>> Start MATERIAL FOR THE TASK

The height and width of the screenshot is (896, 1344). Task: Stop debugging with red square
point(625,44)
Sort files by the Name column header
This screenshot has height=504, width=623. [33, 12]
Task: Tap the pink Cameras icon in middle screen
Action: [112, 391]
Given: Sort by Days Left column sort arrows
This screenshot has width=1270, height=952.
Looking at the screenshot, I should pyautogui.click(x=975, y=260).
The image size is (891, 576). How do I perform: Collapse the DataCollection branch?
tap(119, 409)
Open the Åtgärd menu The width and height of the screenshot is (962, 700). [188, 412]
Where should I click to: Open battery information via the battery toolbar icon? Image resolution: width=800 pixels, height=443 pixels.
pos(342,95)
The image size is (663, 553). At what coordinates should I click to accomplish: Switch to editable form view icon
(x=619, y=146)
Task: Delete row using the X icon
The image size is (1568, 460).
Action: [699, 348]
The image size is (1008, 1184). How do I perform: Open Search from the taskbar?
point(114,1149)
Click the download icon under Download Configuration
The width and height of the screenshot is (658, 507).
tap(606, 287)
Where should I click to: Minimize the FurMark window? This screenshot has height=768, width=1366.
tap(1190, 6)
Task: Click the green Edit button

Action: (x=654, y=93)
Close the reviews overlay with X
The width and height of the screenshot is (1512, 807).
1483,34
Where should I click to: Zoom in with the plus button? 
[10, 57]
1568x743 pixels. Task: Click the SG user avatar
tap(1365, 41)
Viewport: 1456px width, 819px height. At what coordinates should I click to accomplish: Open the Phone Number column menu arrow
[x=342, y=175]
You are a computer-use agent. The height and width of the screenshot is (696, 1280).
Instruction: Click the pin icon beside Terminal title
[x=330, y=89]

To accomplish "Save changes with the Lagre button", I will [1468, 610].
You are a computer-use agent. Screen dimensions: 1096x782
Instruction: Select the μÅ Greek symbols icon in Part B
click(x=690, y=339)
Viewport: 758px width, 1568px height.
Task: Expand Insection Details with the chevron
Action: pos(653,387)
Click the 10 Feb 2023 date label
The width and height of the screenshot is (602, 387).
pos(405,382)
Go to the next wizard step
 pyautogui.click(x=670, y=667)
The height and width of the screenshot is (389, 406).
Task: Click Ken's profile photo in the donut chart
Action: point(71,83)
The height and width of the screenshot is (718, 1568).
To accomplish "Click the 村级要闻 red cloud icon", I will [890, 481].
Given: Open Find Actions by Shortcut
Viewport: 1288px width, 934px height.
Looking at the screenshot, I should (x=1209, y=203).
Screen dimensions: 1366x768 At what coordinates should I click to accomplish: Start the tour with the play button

>> End MATERIAL FOR THE TASK

• _BRIEF_
Render every line of the rows above as a JSON array of strings, with one string per line and blank lines omitted.

• _CORRECT OUTPUT_
[
  "The height and width of the screenshot is (896, 1344). Task: Stop debugging with red square",
  "point(625,44)",
  "Sort files by the Name column header",
  "This screenshot has height=504, width=623. [33, 12]",
  "Task: Tap the pink Cameras icon in middle screen",
  "Action: [112, 391]",
  "Given: Sort by Days Left column sort arrows",
  "This screenshot has width=1270, height=952.",
  "Looking at the screenshot, I should pyautogui.click(x=975, y=260).",
  "The image size is (891, 576). How do I perform: Collapse the DataCollection branch?",
  "tap(119, 409)",
  "Open the Åtgärd menu The width and height of the screenshot is (962, 700). [188, 412]",
  "Where should I click to: Open battery information via the battery toolbar icon? Image resolution: width=800 pixels, height=443 pixels.",
  "pos(342,95)",
  "The image size is (663, 553). At what coordinates should I click to accomplish: Switch to editable form view icon",
  "(x=619, y=146)",
  "Task: Delete row using the X icon",
  "The image size is (1568, 460).",
  "Action: [699, 348]",
  "The image size is (1008, 1184). How do I perform: Open Search from the taskbar?",
  "point(114,1149)",
  "Click the download icon under Download Configuration",
  "The width and height of the screenshot is (658, 507).",
  "tap(606, 287)",
  "Where should I click to: Minimize the FurMark window? This screenshot has height=768, width=1366.",
  "tap(1190, 6)",
  "Task: Click the green Edit button",
  "Action: (x=654, y=93)",
  "Close the reviews overlay with X",
  "The width and height of the screenshot is (1512, 807).",
  "1483,34",
  "Where should I click to: Zoom in with the plus button? ",
  "[10, 57]",
  "1568x743 pixels. Task: Click the SG user avatar",
  "tap(1365, 41)",
  "Viewport: 1456px width, 819px height. At what coordinates should I click to accomplish: Open the Phone Number column menu arrow",
  "[x=342, y=175]",
  "You are a computer-use agent. The height and width of the screenshot is (696, 1280).",
  "Instruction: Click the pin icon beside Terminal title",
  "[x=330, y=89]",
  "To accomplish \"Save changes with the Lagre button\", I will [1468, 610].",
  "You are a computer-use agent. Screen dimensions: 1096x782",
  "Instruction: Select the μÅ Greek symbols icon in Part B",
  "click(x=690, y=339)",
  "Viewport: 758px width, 1568px height.",
  "Task: Expand Insection Details with the chevron",
  "Action: pos(653,387)",
  "Click the 10 Feb 2023 date label",
  "The width and height of the screenshot is (602, 387).",
  "pos(405,382)",
  "Go to the next wizard step",
  " pyautogui.click(x=670, y=667)",
  "The height and width of the screenshot is (389, 406).",
  "Task: Click Ken's profile photo in the donut chart",
  "Action: point(71,83)",
  "The height and width of the screenshot is (718, 1568).",
  "To accomplish \"Click the 村级要闻 red cloud icon\", I will [890, 481].",
  "Given: Open Find Actions by Shortcut",
  "Viewport: 1288px width, 934px height.",
  "Looking at the screenshot, I should (x=1209, y=203).",
  "Screen dimensions: 1366x768 At what coordinates should I click to accomplish: Start the tour with the play button"
]